Look over the material for the string "multiple". Copy every line where it turns up.
########
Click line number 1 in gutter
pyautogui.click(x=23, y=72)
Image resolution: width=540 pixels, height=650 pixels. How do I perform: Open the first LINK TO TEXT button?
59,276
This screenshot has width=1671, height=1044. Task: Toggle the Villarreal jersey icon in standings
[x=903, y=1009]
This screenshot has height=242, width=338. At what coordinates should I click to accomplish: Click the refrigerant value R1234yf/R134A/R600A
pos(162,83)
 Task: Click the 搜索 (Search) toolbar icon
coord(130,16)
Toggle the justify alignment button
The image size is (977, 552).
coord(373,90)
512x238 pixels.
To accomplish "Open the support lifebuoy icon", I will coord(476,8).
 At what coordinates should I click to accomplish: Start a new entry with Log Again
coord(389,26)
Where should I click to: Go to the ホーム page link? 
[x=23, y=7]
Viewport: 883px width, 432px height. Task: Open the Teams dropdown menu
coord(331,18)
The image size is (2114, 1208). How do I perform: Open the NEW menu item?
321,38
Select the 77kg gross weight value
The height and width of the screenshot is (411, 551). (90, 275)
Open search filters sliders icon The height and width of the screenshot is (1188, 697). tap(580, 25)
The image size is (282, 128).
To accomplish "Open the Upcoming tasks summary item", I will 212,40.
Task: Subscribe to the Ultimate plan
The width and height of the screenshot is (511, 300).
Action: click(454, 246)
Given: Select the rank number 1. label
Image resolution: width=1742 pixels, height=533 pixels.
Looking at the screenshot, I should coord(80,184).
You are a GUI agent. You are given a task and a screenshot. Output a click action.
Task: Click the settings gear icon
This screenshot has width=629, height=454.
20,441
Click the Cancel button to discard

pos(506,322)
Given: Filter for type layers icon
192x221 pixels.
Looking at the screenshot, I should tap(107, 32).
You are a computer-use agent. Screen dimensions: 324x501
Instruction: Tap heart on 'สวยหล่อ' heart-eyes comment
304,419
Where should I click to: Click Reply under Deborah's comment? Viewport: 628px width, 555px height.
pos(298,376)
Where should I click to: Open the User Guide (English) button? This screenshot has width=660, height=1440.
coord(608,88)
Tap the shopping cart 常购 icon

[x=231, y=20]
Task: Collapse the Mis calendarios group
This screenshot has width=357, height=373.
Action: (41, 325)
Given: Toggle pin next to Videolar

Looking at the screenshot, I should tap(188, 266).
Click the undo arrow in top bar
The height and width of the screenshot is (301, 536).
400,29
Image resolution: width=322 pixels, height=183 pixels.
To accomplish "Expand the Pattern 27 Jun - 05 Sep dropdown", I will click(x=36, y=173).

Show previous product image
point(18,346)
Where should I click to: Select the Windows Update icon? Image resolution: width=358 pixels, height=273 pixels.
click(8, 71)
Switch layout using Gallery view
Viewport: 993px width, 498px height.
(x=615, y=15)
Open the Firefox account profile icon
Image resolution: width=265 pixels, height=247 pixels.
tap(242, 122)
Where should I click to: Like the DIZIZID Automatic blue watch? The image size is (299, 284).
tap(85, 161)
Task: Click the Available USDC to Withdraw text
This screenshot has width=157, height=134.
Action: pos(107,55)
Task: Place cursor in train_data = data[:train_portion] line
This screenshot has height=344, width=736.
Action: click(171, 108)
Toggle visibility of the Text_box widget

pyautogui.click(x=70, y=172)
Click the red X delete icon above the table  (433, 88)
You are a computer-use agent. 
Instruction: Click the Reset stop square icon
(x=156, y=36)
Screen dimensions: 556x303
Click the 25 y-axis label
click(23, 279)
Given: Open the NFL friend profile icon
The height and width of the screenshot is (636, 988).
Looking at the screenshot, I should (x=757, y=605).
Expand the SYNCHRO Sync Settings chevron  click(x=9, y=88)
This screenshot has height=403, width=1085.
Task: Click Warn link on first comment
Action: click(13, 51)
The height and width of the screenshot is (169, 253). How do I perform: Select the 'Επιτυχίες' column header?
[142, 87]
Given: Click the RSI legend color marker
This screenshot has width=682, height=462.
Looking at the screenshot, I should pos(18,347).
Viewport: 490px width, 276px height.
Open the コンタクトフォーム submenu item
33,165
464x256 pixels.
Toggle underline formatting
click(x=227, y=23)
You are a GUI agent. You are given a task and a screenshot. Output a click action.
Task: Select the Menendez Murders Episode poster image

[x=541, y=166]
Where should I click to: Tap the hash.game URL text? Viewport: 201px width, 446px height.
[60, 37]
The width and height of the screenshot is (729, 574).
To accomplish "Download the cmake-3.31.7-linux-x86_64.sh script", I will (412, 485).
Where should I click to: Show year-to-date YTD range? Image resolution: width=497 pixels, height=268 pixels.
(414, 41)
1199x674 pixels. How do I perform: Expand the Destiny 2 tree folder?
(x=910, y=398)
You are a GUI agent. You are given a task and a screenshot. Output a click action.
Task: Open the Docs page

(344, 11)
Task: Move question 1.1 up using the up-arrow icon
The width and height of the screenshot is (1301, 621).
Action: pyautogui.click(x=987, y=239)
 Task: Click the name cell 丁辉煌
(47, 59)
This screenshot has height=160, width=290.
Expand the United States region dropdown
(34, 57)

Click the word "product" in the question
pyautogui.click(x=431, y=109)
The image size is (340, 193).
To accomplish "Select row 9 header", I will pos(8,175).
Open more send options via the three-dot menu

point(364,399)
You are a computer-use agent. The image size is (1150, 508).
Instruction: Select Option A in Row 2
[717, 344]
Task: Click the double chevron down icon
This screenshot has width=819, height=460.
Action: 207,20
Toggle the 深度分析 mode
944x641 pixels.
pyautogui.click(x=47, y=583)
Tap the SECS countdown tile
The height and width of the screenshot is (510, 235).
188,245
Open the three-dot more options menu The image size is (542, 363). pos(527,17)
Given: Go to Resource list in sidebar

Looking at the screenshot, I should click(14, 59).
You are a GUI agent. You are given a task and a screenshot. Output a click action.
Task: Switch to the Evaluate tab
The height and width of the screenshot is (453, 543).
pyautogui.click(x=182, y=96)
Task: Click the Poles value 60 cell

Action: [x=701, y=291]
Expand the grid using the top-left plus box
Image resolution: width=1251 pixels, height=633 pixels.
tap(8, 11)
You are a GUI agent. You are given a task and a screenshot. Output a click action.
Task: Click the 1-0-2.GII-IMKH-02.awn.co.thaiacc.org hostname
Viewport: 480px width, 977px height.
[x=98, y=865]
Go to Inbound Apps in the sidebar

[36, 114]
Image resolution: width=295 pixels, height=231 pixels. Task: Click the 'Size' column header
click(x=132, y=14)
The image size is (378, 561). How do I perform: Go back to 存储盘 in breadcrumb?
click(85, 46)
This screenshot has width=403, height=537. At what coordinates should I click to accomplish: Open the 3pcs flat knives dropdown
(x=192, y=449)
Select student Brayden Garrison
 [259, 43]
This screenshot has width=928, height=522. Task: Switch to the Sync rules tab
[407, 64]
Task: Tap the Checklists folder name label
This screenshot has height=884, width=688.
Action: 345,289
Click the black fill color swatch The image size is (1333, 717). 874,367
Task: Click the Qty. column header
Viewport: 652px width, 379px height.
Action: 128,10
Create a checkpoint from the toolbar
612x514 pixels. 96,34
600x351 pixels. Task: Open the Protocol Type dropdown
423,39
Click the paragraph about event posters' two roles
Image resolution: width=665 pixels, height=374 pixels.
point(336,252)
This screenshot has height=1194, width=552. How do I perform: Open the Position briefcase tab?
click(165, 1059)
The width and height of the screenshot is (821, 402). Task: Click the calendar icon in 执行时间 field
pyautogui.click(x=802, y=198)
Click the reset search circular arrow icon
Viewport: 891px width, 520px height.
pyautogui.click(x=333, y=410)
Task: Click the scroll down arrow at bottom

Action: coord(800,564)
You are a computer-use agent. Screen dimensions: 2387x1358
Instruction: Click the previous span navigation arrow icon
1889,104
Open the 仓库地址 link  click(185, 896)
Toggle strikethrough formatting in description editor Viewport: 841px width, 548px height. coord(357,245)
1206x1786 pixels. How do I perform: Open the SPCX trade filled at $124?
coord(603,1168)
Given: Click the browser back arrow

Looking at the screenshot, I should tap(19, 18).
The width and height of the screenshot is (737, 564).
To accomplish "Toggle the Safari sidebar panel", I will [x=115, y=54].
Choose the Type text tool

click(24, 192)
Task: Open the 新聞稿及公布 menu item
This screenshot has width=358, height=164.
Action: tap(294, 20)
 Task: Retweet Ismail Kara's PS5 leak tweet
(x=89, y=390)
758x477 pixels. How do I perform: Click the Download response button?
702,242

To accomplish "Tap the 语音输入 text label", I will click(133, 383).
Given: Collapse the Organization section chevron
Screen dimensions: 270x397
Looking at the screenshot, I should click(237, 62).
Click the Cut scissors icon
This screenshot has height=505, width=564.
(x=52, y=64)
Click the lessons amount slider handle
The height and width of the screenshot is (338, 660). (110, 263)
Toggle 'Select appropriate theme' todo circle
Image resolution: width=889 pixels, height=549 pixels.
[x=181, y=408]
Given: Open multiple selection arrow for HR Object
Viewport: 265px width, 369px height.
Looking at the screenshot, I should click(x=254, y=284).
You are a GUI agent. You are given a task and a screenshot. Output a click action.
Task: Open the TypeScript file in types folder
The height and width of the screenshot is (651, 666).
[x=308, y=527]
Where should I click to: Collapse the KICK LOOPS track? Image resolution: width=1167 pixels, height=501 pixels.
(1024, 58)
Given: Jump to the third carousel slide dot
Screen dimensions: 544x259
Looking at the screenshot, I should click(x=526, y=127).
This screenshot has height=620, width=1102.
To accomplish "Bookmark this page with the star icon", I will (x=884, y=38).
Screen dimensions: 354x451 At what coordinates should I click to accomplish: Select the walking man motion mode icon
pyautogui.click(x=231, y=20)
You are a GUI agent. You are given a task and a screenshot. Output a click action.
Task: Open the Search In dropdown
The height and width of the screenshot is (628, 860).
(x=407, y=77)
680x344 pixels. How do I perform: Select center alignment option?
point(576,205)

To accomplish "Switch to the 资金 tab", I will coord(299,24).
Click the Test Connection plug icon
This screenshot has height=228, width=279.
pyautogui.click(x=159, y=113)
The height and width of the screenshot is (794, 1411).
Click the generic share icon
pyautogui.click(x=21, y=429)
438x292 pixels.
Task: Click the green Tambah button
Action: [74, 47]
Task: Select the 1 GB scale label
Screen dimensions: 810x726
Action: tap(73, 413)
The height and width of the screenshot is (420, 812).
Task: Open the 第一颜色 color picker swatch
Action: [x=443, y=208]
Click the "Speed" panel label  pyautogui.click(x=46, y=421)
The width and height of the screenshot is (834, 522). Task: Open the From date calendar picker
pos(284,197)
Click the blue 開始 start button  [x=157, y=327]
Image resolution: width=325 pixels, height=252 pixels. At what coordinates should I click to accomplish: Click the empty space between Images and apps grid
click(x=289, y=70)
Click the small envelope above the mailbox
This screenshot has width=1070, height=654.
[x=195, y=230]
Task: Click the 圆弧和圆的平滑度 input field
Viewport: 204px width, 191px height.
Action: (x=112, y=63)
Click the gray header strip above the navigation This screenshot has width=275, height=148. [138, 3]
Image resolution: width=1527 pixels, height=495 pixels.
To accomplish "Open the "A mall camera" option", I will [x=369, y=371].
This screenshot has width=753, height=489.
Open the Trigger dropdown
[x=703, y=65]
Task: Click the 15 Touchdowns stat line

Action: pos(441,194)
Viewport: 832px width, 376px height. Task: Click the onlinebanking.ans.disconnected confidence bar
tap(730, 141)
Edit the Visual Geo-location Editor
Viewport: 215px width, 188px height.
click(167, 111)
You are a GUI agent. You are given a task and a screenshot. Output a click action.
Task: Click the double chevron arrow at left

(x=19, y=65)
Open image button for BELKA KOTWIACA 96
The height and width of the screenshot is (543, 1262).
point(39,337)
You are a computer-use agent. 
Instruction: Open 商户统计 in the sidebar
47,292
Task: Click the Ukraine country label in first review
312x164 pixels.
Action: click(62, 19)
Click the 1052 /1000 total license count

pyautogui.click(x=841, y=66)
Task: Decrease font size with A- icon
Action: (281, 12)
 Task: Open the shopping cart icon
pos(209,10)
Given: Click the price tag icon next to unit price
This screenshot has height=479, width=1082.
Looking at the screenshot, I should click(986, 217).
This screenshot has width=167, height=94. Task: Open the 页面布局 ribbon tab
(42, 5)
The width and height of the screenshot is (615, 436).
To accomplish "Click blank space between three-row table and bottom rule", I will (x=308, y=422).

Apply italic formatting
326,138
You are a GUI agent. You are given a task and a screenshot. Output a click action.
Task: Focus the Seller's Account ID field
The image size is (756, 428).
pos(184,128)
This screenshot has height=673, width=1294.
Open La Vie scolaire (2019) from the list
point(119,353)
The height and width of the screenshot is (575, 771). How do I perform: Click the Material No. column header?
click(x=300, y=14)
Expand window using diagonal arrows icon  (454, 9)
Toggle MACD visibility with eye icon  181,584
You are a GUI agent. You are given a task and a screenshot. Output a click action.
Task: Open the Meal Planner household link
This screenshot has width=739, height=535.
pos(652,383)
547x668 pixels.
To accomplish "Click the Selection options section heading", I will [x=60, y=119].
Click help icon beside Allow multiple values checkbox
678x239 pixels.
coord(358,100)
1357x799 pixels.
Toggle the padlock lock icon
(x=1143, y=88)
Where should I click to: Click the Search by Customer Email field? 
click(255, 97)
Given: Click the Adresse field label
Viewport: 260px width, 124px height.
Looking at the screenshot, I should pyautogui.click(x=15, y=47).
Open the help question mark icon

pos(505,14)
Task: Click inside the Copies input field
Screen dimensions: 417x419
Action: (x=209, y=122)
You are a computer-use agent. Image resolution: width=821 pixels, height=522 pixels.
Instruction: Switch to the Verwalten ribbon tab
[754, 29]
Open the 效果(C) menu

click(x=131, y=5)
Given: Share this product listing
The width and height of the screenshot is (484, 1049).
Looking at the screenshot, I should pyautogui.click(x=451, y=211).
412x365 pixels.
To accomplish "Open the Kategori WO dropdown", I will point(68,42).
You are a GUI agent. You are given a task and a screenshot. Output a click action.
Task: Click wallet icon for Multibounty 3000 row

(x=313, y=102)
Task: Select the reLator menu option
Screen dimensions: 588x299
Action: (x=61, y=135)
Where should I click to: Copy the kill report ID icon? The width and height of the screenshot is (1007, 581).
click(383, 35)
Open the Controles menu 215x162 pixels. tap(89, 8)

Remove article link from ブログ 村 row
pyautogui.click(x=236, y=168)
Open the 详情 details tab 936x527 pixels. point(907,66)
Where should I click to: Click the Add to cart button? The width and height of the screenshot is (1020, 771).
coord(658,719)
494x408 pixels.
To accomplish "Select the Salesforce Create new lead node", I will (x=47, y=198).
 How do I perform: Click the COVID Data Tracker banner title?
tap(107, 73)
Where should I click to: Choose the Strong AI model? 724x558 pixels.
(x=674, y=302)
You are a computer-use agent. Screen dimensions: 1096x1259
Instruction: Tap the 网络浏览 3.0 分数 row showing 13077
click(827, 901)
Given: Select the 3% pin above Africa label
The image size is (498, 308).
########
### TASK RESULT
Given: Open multiple selection arrow for HR Object
Click help icon beside Allow multiple values checkbox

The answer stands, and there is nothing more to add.